Begin the copy at the line that contains "Select the 同城 feed category", end it at the last line of the entries below, keep every word exact, and include no pictures.

> [Data section]:
********************
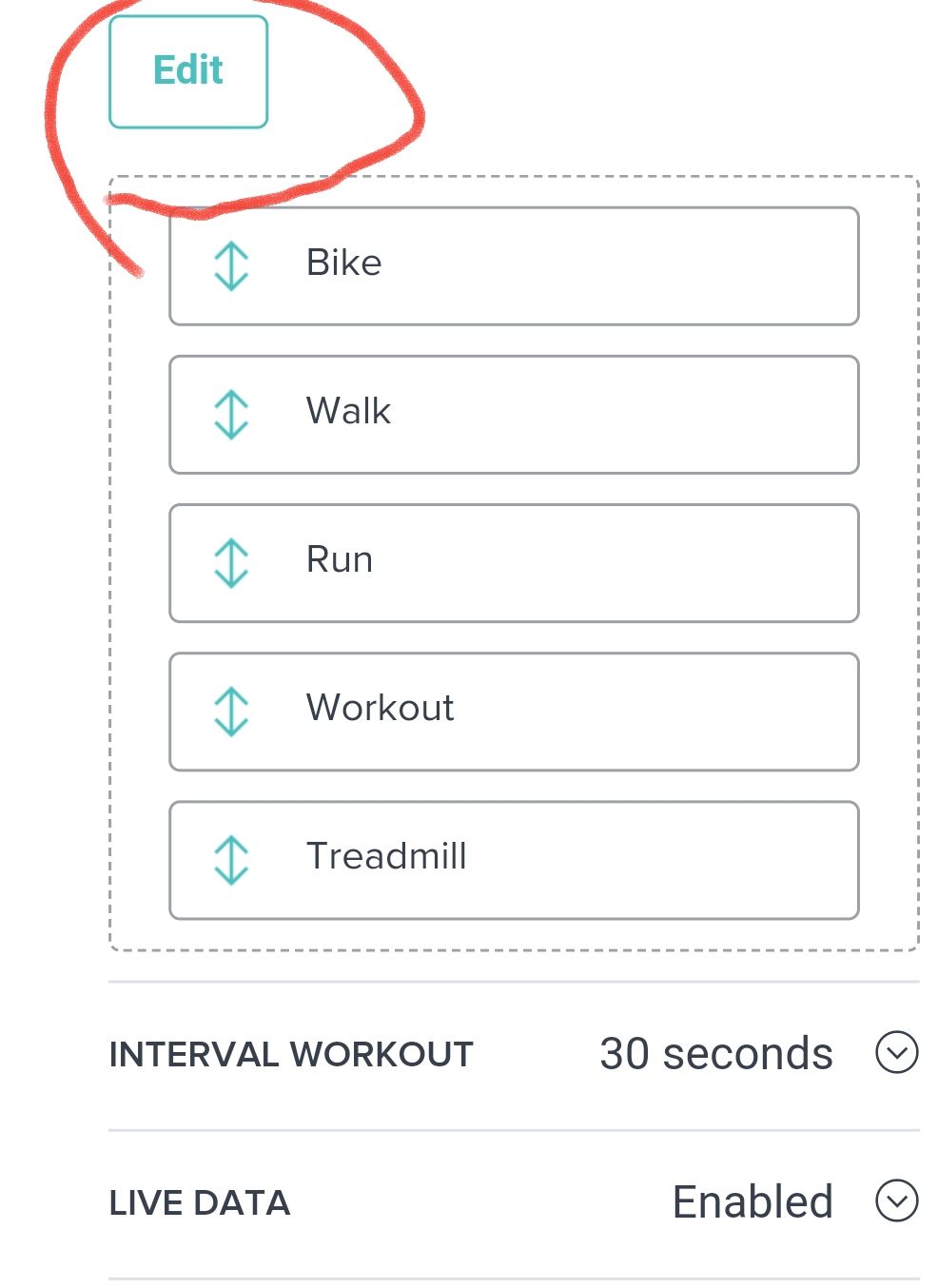Screen dimensions: 938x1288
Task: Select the Bike shortcut name
Action: (343, 263)
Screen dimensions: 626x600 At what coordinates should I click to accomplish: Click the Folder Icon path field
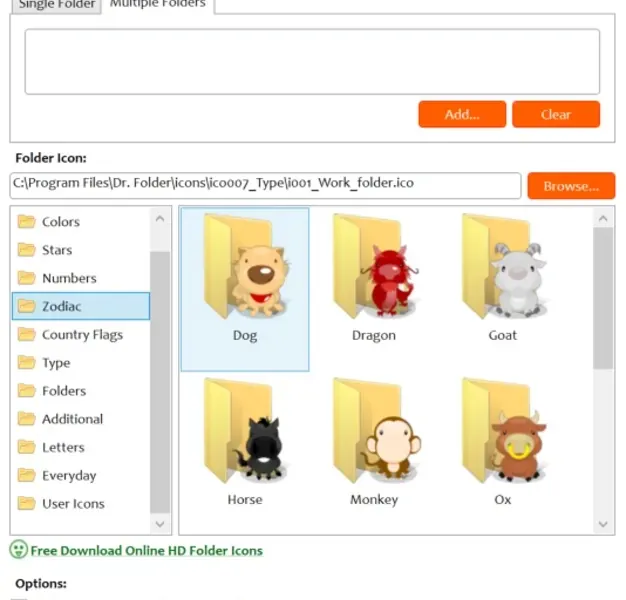pos(265,185)
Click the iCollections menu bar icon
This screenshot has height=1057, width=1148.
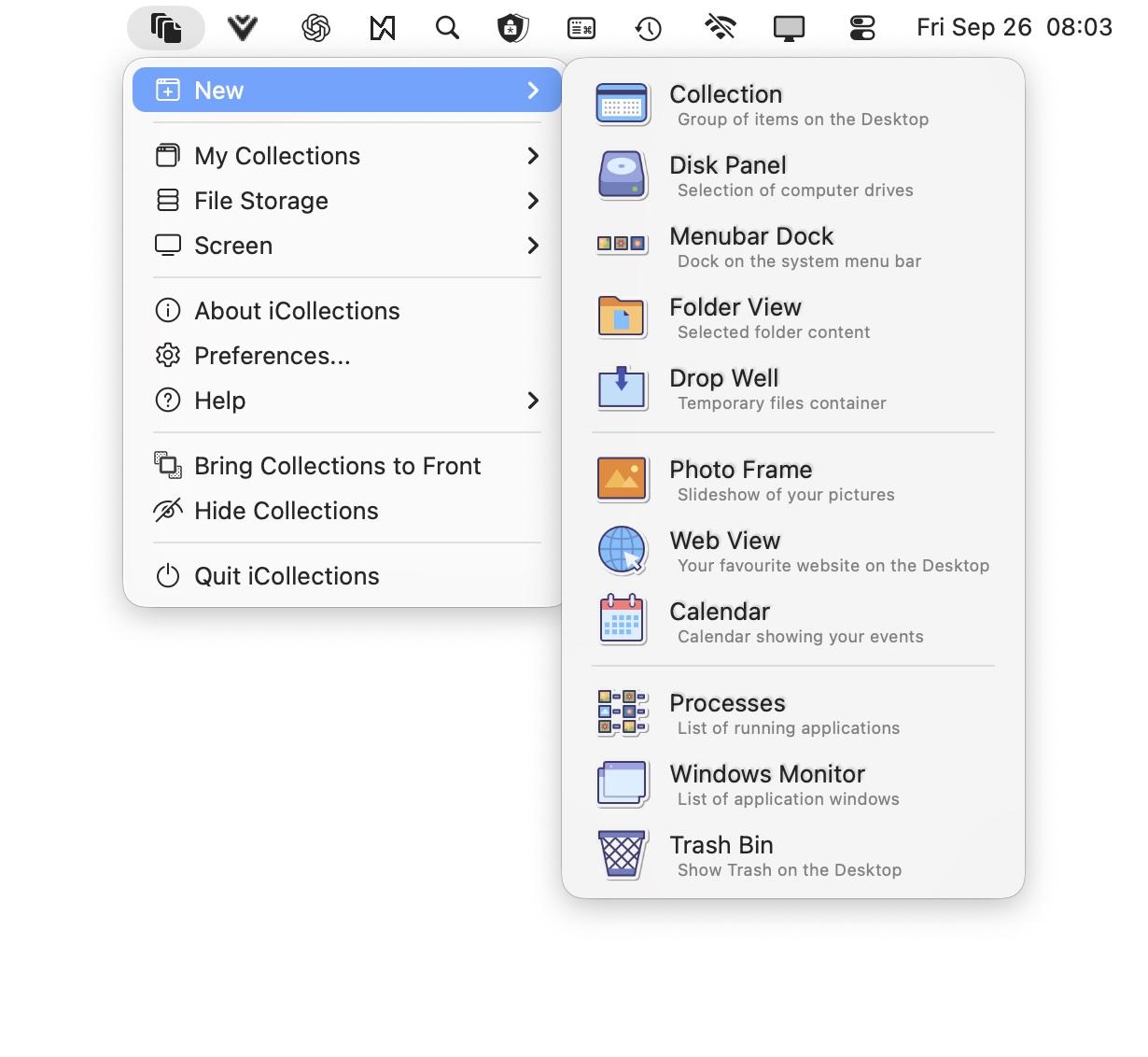coord(165,27)
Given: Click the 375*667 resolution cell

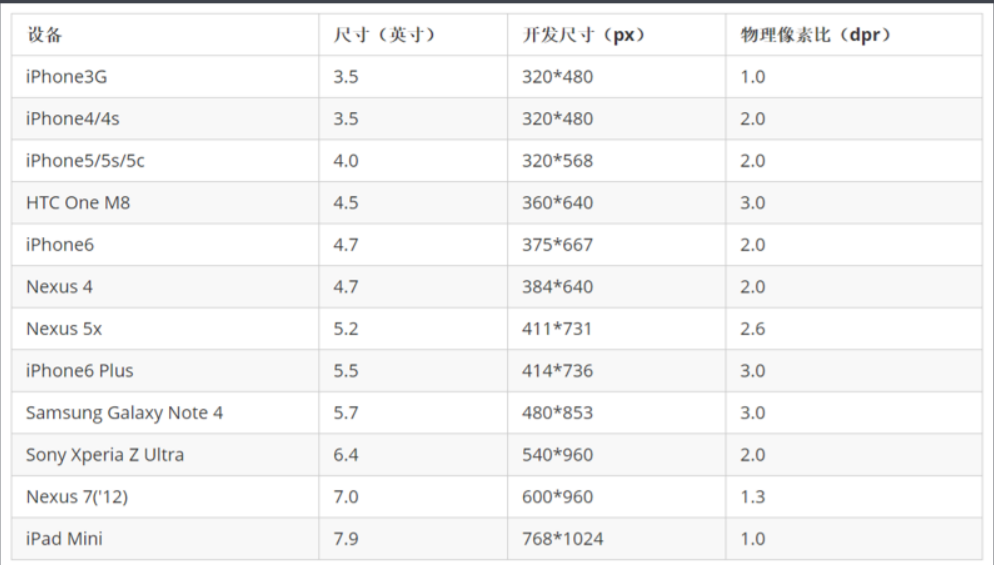Looking at the screenshot, I should tap(616, 245).
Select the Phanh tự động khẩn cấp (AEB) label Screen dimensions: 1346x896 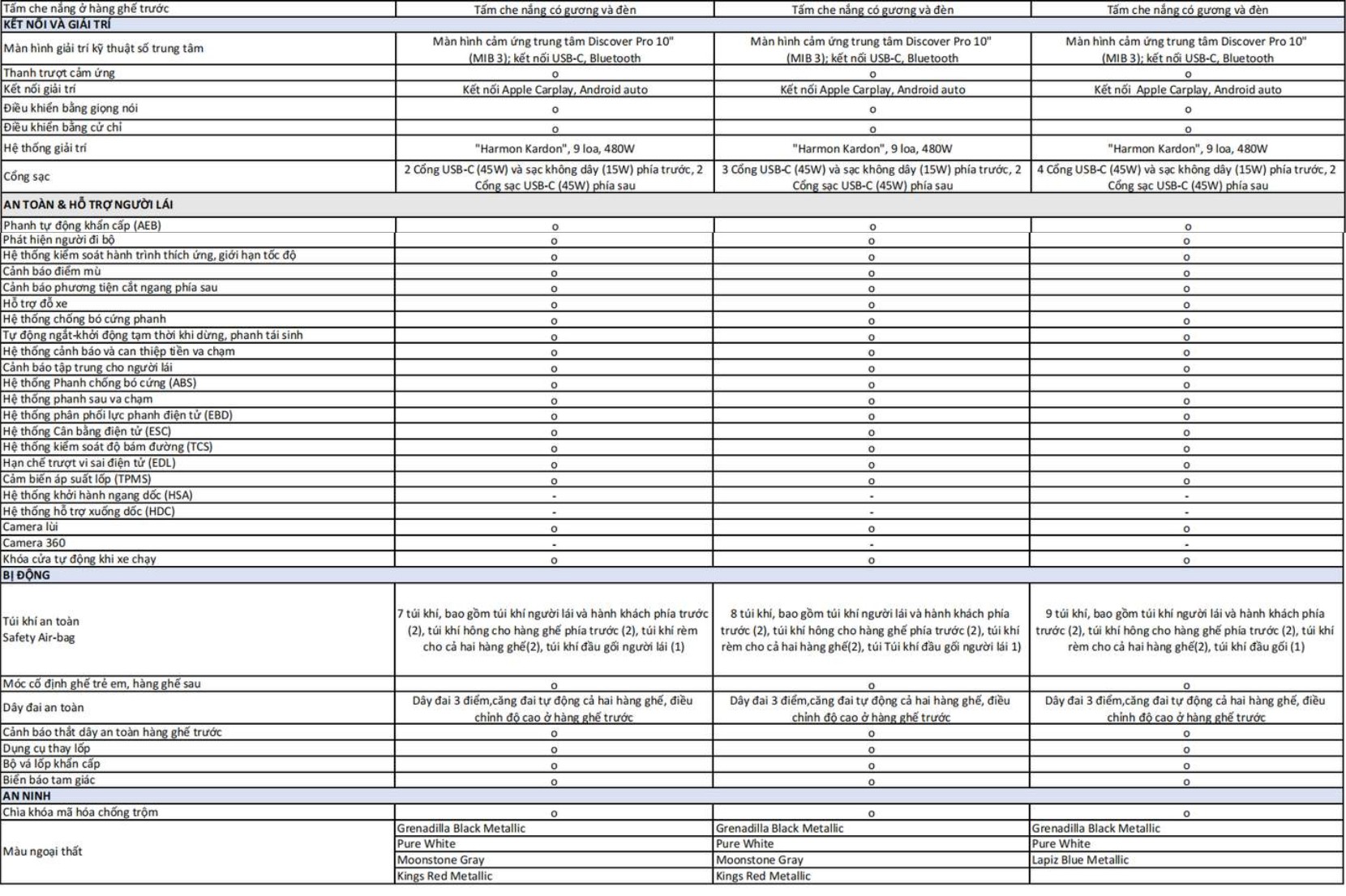[82, 225]
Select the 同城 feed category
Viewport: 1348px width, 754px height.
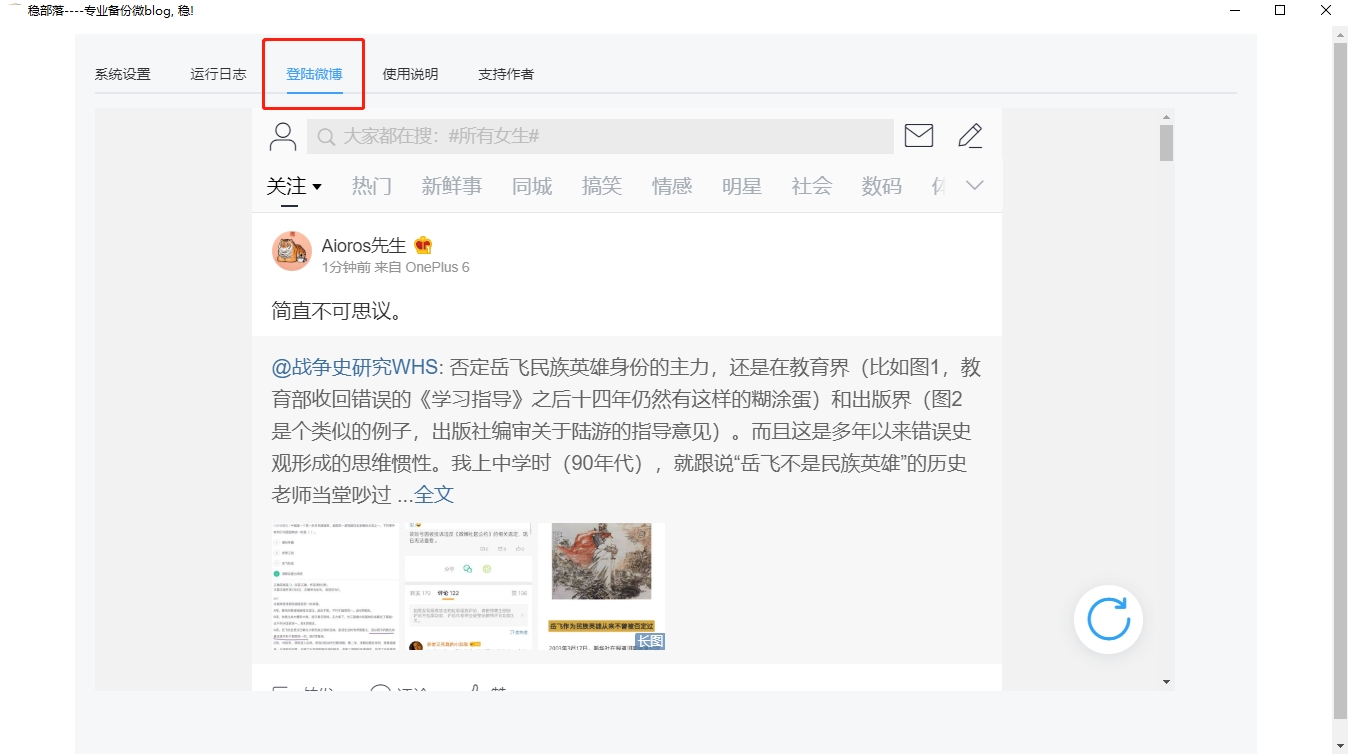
********************
> [Solution to the exercise]:
Select the 同城 feed category
Viewport: 1348px width, 754px height.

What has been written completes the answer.